In fact, the strongest headwind Esperanto constantly faces is Spanish. There's
already a romance language with absolutely systematic spelling, easy
pronunciation, simple grammar, and few irregularities. It's already the second
most widely spoken language on the planet, it has mountains of interesting and
elementary material, and there are lots of interesting people whom you can
meet only by speaking it.

It's hard for any rationalized romance language to gain traction against that.

------
sanxiyn
Once upon a time I translated "The lake island of Innisfree" to Lojban.

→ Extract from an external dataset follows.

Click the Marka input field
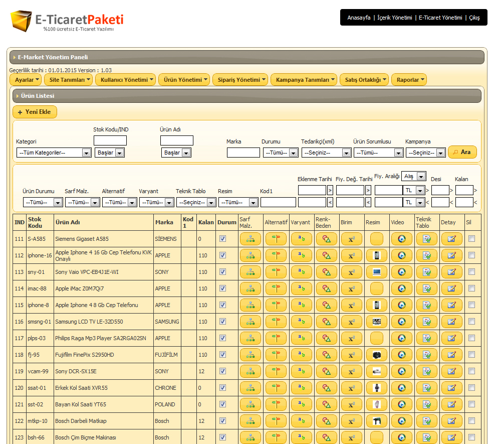The image size is (494, 444). pos(243,153)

<http://tech.groups.yahoo.com/group/lojban/message/19725>

Lack of reading materials is a problem, but I found that I enjoy writing or
translating as much as reading.

------
andrewflnr
I would have liked to see more explained samples and less philosophy. The
draft version of the book digs right in and starts explaining how it works.

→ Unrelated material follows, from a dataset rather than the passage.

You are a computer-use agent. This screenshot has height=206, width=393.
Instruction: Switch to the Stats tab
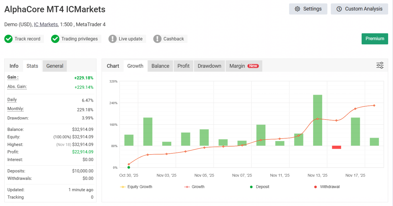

[http://www.lojban.org/publications/reference_grammar/chapter...](http://www.lojban.org/publications/reference_grammar/chapter2.html)

------
loup-vaillant
It just hit me that Eliezer Yudkowsky's Methods of Rationality's Parseltongue
bears a resemblance to lojban: its limited vocabulary force its speakers to
describe complex concepts with simpler terms, which makes the whole extremely
readable.

------
Newky
Is there any resources such as an IRC channel, or chat room to train and use
lojban.

Its most definetely a exciting concept, and one which I would consider
pursuing.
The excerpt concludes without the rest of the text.